Andy Hume on being a web person

This article first appeared in issue 239 of .net magazine – the world's best-selling magazine for web designers and developers.

.net: Who – or what – inspired you to become who you are today?
AH:
The web inspired me. It sounds dumb to say it now, but the first time I plugged a modem into my parents’ PC in 1997, got it to dial out through the phone line, and looked at some web pages, I was pretty much hooked. When I figured how to make a web page and put it online (using Frontpage Express and Lycos Tripod hosting) I was fully hooked. I’d always been messing about with computers (first programming on a tiny Psion II in about 1988), but publishing web pages and being able to learn from others online taught me that writing code was actually a thing people did, and that it was fun and hugely rewarding.

.net: So, what are you working on right now?
AH:
My day job is at the Guardian where I’m the client-side architect in the digital development team. It’s a massive privilege. I get to work with some extremely clever people on products that users are genuinely passionate about and on issues that are often shaping the world’s political and cultural agenda. It’s a company that’s quite progressive with its product design and the technology powering them.

I’ll be spending some time this year putting together talks for conferences, including the Responsive Day Out conference in Brighton.

.net: CSS, HTML5, JavaScript: the Web Standards Trinity. What up and coming developments and technologies are you most excited about?
AH:
I’m spending a lot of time looking at the CSS layout modules, which are starting to find their way into browsers: specifications like Grids, Regions, and, one that we’re starting to use in production sites at the Guardian, Flexbox. There’s a lot of new and under-explored stuff in those. It’s an area that’s important given the focus on responsive design and cross-platform web products.

.net: The HTML5 vs native app debate. Which side of the fence are you on - and do you foresee there being a winner?
AH:
Well, I’m unashamedly a web person. Long term, I’d bet on the web a million times over against one or two proprietary platforms with their vendor and hardware lock-in. Platforms like Android, iOS, Blackberry are of a time and place. That time is early 21st century and the place is mostly western, developed countries. The web has loftier goals than pushing the business interests of a bunch of large corporates.

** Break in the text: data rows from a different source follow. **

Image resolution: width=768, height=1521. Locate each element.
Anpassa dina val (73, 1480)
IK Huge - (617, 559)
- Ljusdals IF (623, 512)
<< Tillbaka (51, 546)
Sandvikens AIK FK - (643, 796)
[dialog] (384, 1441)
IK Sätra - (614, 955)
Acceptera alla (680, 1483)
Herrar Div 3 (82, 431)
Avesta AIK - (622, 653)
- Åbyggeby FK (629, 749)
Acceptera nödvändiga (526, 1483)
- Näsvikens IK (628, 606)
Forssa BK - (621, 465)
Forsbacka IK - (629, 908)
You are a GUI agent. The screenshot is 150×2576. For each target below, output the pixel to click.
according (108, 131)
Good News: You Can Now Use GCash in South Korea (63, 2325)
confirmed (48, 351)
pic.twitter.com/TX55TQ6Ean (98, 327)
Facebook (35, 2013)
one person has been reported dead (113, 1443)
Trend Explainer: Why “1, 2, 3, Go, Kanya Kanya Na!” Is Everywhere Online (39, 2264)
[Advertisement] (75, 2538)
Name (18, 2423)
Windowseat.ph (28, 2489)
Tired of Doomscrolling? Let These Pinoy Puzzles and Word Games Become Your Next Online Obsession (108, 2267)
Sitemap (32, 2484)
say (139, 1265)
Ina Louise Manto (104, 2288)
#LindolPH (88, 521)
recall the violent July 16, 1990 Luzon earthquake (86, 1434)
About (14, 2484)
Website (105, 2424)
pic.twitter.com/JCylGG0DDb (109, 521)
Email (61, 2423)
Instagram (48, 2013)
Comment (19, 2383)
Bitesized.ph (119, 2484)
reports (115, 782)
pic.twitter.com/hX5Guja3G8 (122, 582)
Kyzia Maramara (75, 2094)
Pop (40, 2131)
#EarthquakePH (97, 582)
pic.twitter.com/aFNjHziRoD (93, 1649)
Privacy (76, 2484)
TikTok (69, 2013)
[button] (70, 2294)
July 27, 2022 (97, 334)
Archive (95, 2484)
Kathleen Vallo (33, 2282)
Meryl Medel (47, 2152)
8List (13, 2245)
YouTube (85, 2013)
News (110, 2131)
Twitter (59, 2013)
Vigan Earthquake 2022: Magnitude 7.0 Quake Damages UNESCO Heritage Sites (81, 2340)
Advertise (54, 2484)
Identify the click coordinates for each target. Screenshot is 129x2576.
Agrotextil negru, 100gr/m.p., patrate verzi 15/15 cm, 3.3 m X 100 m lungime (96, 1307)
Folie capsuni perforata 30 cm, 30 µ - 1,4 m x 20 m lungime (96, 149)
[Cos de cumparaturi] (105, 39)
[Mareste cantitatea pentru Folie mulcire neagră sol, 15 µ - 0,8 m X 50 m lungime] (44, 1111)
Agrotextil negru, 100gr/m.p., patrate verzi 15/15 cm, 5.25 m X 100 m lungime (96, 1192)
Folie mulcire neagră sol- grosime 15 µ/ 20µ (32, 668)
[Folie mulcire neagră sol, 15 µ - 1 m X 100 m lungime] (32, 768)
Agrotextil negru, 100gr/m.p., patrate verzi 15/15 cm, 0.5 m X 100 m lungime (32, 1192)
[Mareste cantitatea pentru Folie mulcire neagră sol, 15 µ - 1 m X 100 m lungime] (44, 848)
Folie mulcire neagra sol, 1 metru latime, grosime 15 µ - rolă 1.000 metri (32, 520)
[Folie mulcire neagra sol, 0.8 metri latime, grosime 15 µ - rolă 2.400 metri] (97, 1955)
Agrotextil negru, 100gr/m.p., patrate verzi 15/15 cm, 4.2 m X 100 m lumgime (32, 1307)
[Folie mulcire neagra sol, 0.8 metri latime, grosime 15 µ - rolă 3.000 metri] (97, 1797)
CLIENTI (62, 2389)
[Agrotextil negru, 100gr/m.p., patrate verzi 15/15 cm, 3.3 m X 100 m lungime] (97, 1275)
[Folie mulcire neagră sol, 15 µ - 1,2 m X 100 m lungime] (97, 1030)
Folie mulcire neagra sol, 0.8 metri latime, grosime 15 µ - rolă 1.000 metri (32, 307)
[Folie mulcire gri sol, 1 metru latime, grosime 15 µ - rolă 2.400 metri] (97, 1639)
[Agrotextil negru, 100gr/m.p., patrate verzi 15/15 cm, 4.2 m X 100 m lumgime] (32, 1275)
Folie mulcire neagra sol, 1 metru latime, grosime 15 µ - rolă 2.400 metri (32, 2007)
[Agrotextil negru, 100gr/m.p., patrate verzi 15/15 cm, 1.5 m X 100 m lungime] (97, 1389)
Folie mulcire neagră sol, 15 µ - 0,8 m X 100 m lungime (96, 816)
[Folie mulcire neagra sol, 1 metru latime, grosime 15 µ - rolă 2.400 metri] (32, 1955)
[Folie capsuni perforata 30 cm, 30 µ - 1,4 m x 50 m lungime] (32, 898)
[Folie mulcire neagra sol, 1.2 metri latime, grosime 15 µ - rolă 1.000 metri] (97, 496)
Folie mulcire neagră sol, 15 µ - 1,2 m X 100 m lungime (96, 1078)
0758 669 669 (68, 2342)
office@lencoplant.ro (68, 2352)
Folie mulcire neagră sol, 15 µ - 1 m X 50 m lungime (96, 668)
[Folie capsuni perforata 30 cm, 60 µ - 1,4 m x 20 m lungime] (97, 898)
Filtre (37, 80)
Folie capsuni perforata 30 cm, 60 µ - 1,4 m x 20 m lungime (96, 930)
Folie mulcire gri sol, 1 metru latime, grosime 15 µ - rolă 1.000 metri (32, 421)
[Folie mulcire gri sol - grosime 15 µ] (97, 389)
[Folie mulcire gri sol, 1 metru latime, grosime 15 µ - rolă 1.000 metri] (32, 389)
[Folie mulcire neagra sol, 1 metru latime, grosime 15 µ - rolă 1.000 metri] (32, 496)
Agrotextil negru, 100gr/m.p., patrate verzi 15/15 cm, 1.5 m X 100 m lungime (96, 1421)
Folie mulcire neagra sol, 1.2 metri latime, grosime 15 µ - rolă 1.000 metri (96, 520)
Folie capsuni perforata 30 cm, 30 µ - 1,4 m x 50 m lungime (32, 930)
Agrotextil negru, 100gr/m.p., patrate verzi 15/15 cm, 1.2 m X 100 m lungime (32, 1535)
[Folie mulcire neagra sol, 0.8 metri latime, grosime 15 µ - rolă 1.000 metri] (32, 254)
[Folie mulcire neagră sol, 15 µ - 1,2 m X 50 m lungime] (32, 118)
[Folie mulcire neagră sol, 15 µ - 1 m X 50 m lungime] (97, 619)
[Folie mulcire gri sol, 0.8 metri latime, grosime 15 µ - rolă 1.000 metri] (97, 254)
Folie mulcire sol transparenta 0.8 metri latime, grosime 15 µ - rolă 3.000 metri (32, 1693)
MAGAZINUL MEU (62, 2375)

Native apps for today’s popular mobile platforms are an important part of the digital landscape by pushing the boundaries of both user experience and technology. The web is often playing catch-up in terms of the latest shiny fun, but that’s more fun for developers who are pushing the boundaries with web technology.

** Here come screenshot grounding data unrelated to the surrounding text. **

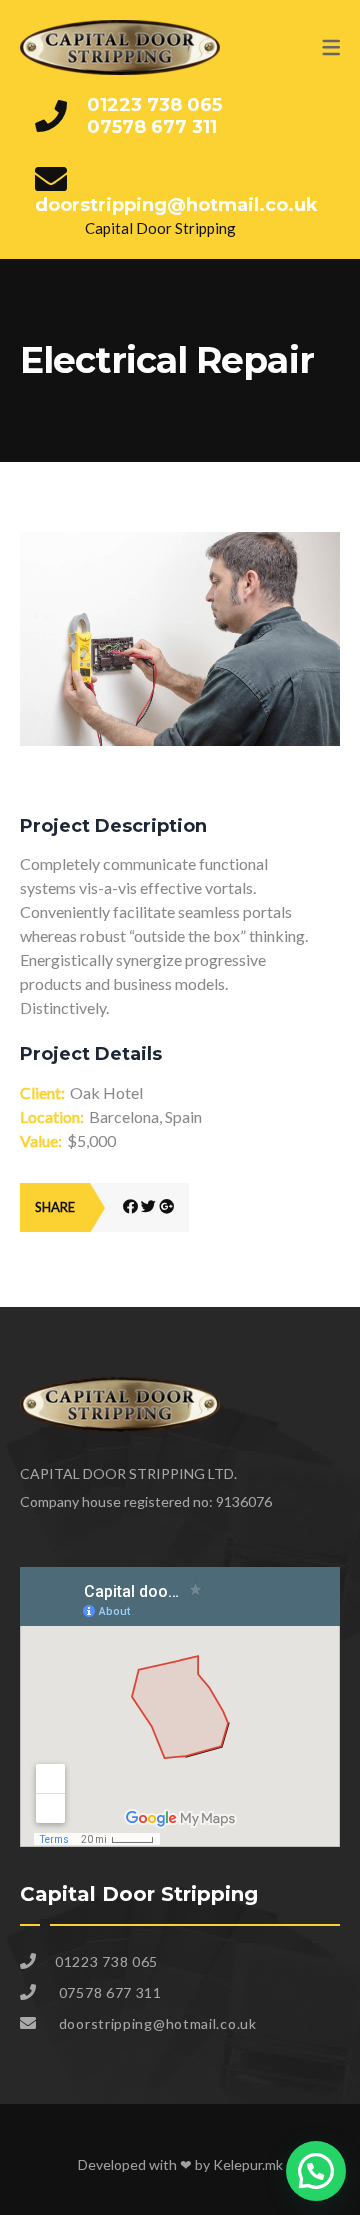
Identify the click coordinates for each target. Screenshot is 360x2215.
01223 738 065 (154, 105)
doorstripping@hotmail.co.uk (176, 205)
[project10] (180, 543)
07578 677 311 (152, 127)
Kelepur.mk (248, 2164)
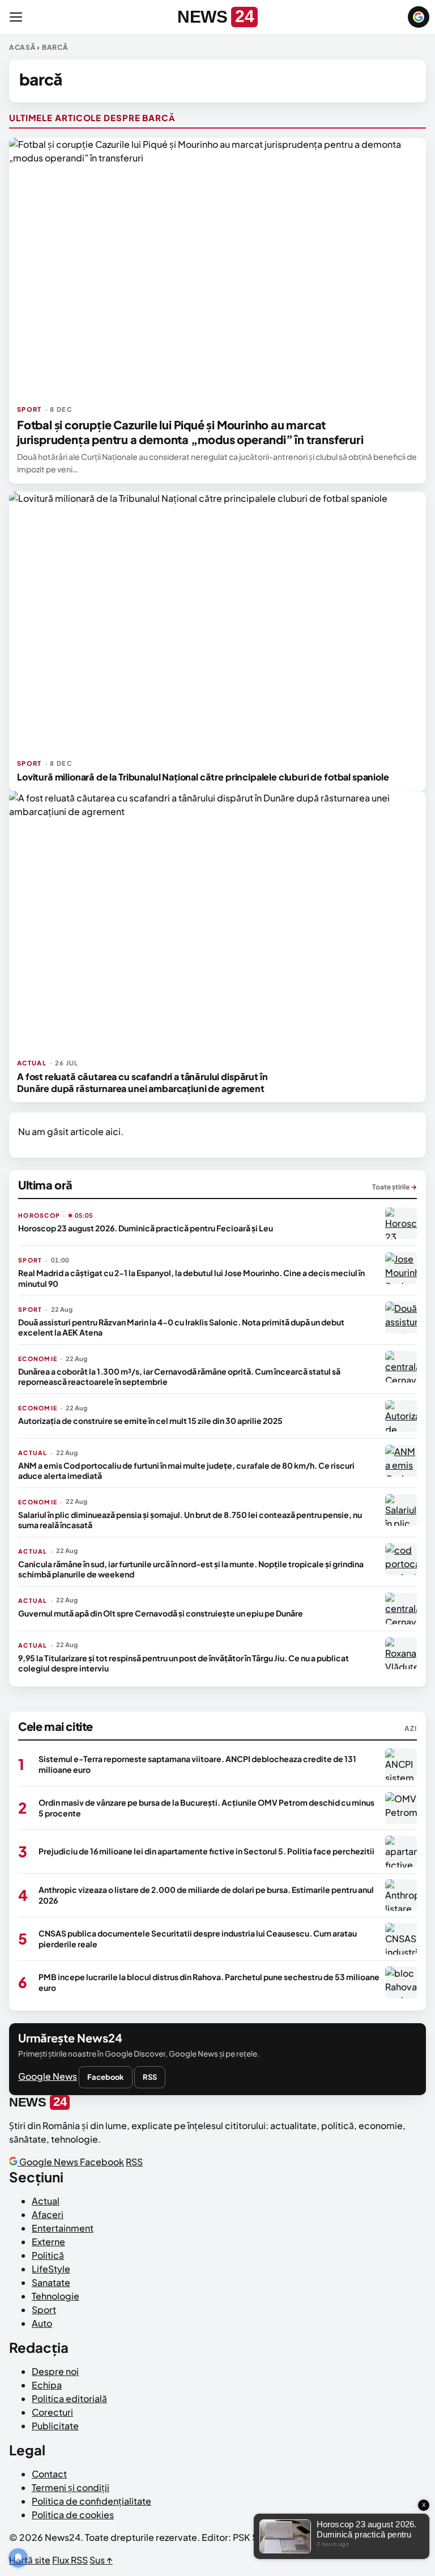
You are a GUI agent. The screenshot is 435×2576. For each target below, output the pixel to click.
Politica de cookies (73, 2514)
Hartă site (29, 2560)
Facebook (105, 2077)
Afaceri (47, 2214)
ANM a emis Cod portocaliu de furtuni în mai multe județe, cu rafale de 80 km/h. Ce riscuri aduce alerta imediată (186, 1470)
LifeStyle (51, 2269)
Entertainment (62, 2228)
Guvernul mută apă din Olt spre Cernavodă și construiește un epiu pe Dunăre (160, 1613)
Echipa (47, 2385)
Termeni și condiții (70, 2487)
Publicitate (55, 2426)
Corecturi (52, 2412)
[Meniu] (15, 17)
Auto (42, 2323)
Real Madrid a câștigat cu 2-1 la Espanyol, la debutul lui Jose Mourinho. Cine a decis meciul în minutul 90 (191, 1278)
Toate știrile (394, 1187)
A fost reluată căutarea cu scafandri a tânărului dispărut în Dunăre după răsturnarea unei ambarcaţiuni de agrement (142, 1082)
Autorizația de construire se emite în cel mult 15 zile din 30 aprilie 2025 (150, 1420)
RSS (150, 2077)
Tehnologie (55, 2296)
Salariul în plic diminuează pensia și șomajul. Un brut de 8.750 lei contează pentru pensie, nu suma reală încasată (190, 1519)
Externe (48, 2241)
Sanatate (51, 2282)
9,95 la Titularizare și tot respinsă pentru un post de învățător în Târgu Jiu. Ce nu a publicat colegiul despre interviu (183, 1663)
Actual (45, 2201)
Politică (48, 2255)
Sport (44, 2309)
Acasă (22, 47)
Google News (47, 2076)
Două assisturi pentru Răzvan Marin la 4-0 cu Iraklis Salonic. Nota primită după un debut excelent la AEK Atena (181, 1327)
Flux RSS (70, 2560)
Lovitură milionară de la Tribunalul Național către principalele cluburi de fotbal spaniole (203, 777)
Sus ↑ (101, 2560)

.net: Looking around the web, what’s impressed you most recently?
AH:
Well, the FT HTML5 app is a very impressive piece of engineering. It’s taught the developers (and the community they’ve shared it with) an awful lot about what’s possible in modern browsers. I’m also very excited by a lot of the responsive web sites we’ve seen appearing, particularly the BBC News (http://www.bbc.co.uk/news) site, which is a superb representation.

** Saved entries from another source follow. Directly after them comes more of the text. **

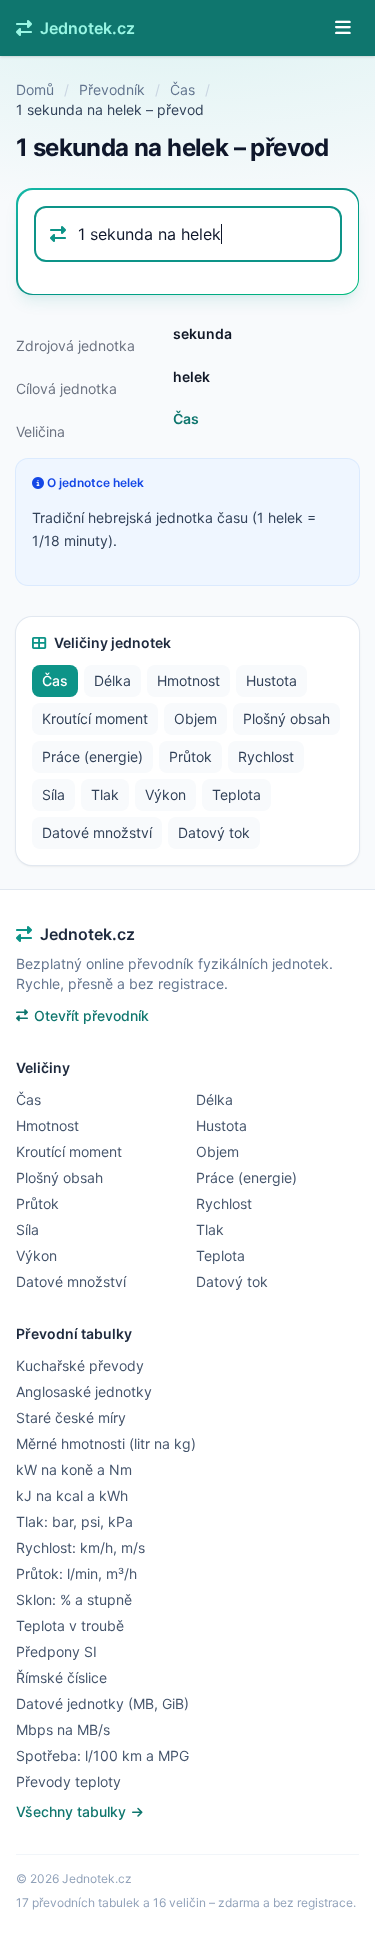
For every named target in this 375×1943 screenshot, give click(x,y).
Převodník (112, 89)
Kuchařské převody (80, 1365)
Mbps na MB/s (63, 1729)
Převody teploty (68, 1781)
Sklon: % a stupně (74, 1599)
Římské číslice (61, 1677)
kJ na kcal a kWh (72, 1495)
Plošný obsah (286, 718)
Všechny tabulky (73, 1811)
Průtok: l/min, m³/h (76, 1573)
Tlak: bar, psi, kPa (74, 1521)
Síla (53, 794)
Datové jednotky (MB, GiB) (102, 1703)
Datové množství (97, 832)
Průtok (190, 756)
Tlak (105, 794)
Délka (112, 680)
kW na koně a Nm (74, 1469)
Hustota (271, 680)
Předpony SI (56, 1651)
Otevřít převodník (91, 1015)
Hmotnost (188, 680)
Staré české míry (71, 1417)
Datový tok (214, 832)
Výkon (165, 794)
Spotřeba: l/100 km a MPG (102, 1755)
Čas (182, 89)
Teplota (236, 794)
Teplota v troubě (70, 1625)
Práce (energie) (92, 756)
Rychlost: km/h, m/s (80, 1547)
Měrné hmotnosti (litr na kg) (106, 1443)
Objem (195, 718)
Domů (35, 89)
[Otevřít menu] (343, 28)
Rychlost (266, 756)
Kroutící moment (95, 718)
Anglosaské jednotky (84, 1391)
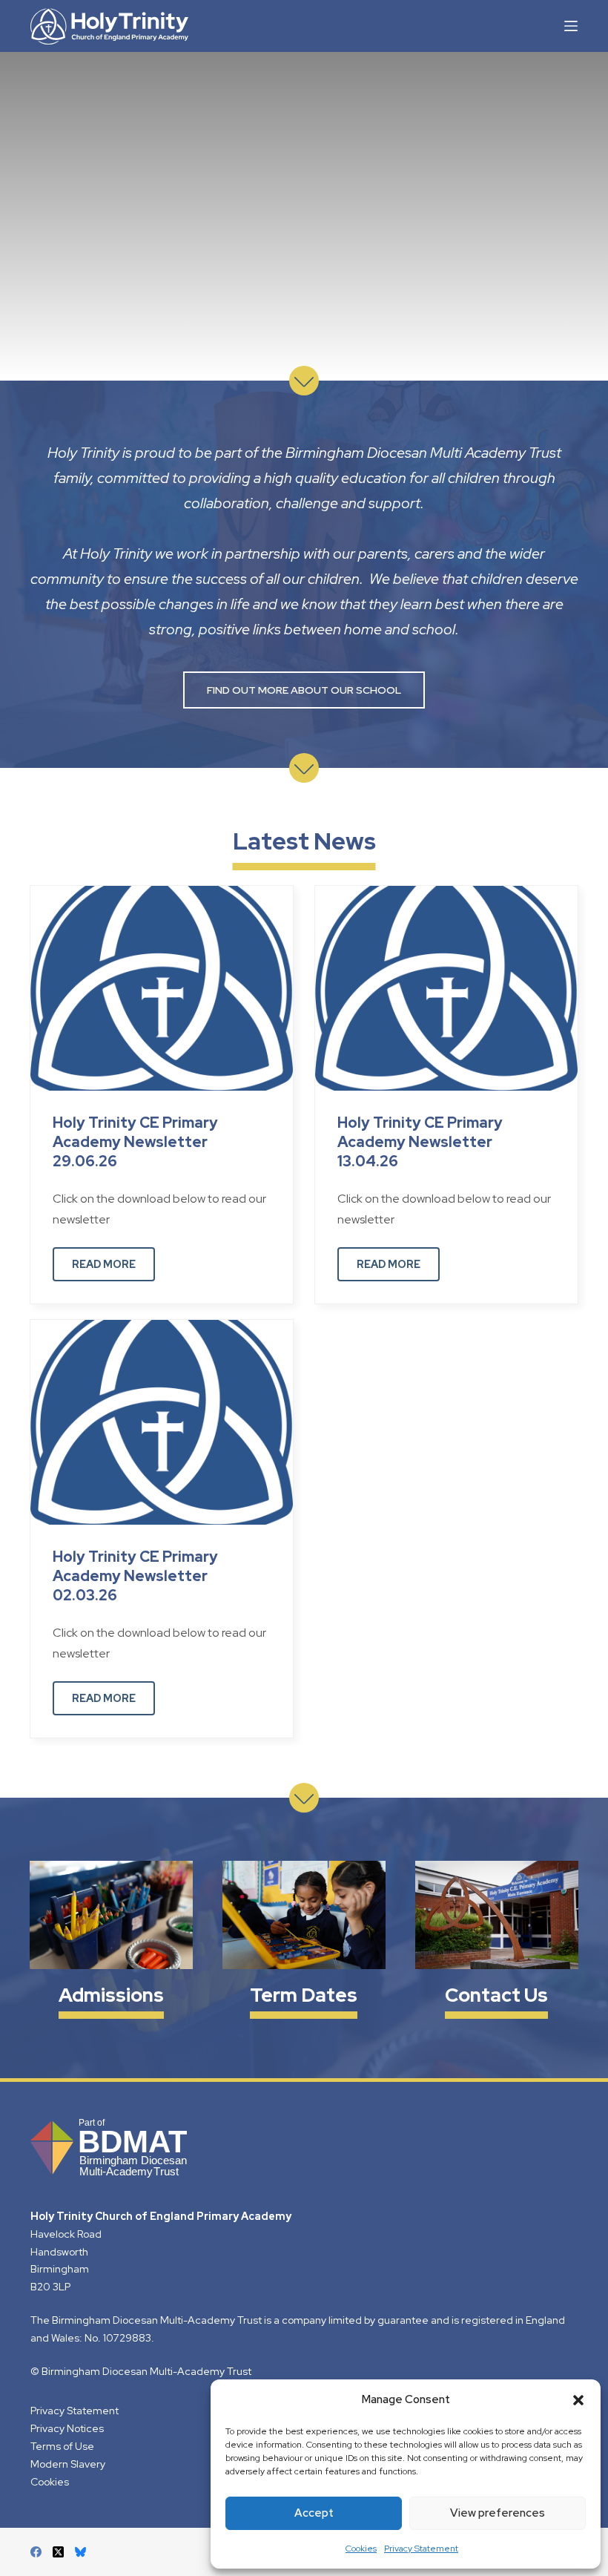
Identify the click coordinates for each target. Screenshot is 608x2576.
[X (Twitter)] (58, 2551)
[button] (578, 2400)
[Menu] (571, 26)
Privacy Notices (67, 2428)
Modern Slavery (67, 2463)
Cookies (361, 2548)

.net: Of the tools you use on a daily basis, what do you find indispensable?
AH:
I spend an inordinate amount of time in Chrome Canary’s developer tools. My view of a website is just as much judged by what the Network and Timeline tabs tell me as how they look visually. And of course the features for debugging JavaScript and CSS are invaluable to developers every day. I use Sublime Text 2 for writing code, and I’m very excited by the ecosystem of tools springing up around Node.js; things like Grunt, Yeoman, and the ease with which they integrate with RequireJS, LESS, JSHint, and others.

.net: What advice would you give to young coders?
AH:
You’ll never know everything. I find I’m either overly confident in my knowledge of something (normally when I’ve barely scratched the surface of it) or I’m terrified I’ll be found out for being behind on a certain topic. Just don’t ever believe you’ve finished learning. The best people I’ve worked with are curious about everything.